News | May 5, 2020

Nashville native is the latest target of endangered species rollbacks

The Nashville crayfish is a unique species — the only one whose entire range is confined to Nashville’s Mill Creek watershed. Since the mid-1980s, the Nashville crayfish has been protected by the Endangered Species Act because of threats from development in what is now one of the fastest-growing metropolitan areas in the nation.

Inclusion on the Endangered Species List has not only helped the Nashville crayfish survive, it has helped protect the water quality of Mill Creek and its tributaries— which feed into the Cumberland River, an invaluable drinking water source for Middle Tennessee.

Nashville Crayfish

The Nashville crayfish habitat creates an important buffer for flooding along waterways in the Metro area.

Inexplicably, despite rampant growth in the Nashville region exacerbating the risks to the species’ survival, the U.S. Fish & Wildlife Service recently proposed removing the Nashville crayfish from the endangered species list.

“The Fish & Wildlife Service is moving ahead with this proposal despite the lack of any evidence showing that the risks to the Nashville crayfish have diminished,” said Amanda Garcia, managing attorney of SELC’s Tennessee office. “We know the agency has a political goal to protect fewer species, but this proposal doesn’t reflect the reality on the ground and threatens to drive the crayfish to extinction.”

Documents released last year through a Freedom of Information Act request made by SELC and Defenders of Wildlife revealed that the Fish & Wildlife Service has adopted a quota to downgrade protections, delist, or decline to list at least 30 species a year — a quota agency leaders have labeled a “Wildly Important Goal,” or WIG.

It is not clear yet if the Nashville crayfish proposal is part of that WIG quota, but there is no legitimate reason to remove the species from the Endangered Species List.

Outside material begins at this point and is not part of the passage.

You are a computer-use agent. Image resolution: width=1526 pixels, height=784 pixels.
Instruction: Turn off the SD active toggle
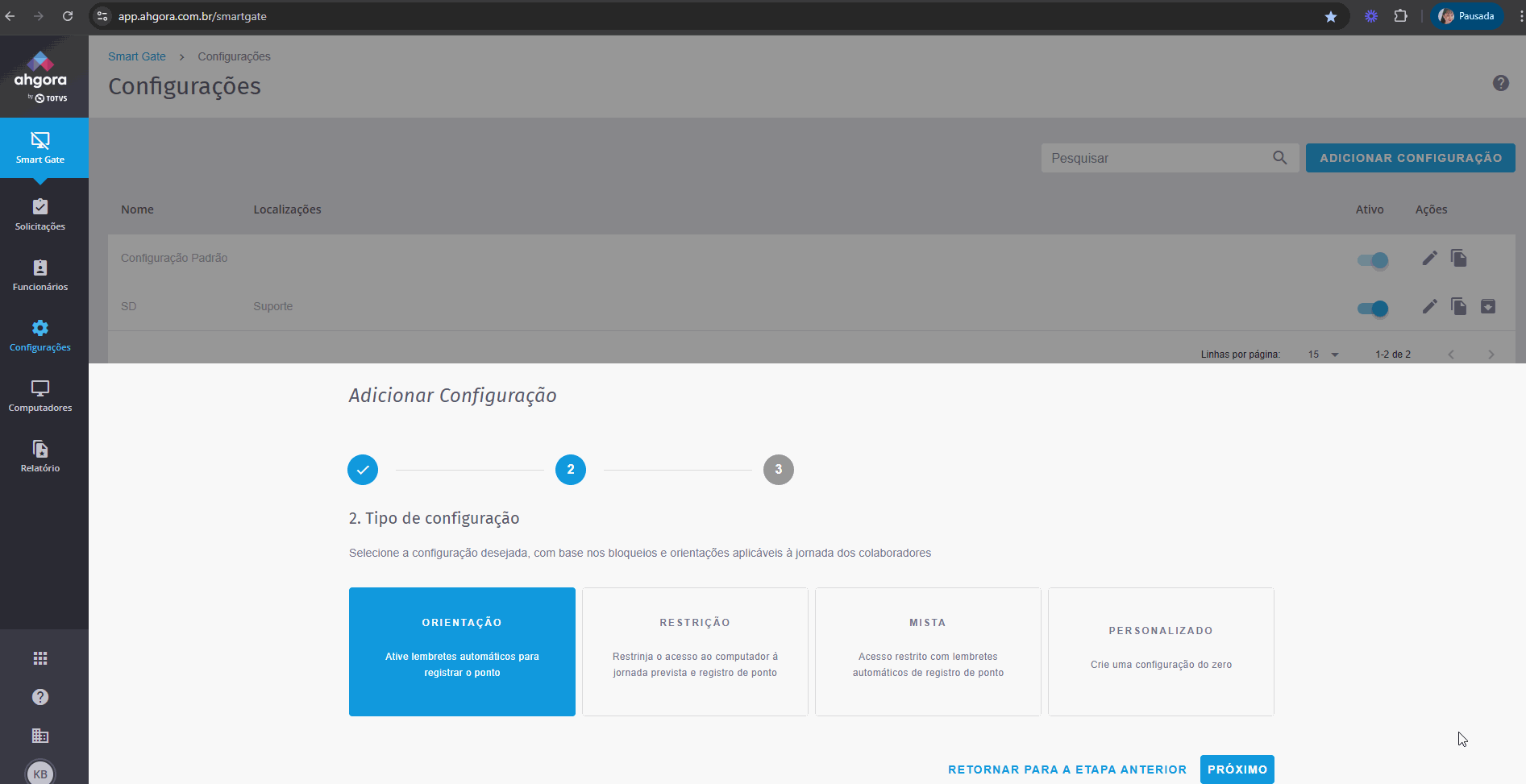(x=1373, y=309)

The main threat to the crayfish is habitat degradation from development. The Mill Creek watershed is still seeing plenty of new development. In 2018, 82 people per day moved into the Nashville area, according to local realtors, and it was ranked as the 7th fastest growing city by Forbes Magazine.

Simply put, the Nashville crayfish is a small species in a small watershed that runs adjacent to — and, as urban encroachment continues, increasingly in the midst of — a big city. It has survived because of the Endangered Species Act. That listing has also helped inspire local efforts to protect the watershed, including removing dams and requiring vegetative buffers to prevent runoff and siltation.

On behalf of Cumberland River Compact, Tennessee Chapter Sierra Club and other local conservation organizations, SELC is preparing comments opposing the delisting proposal.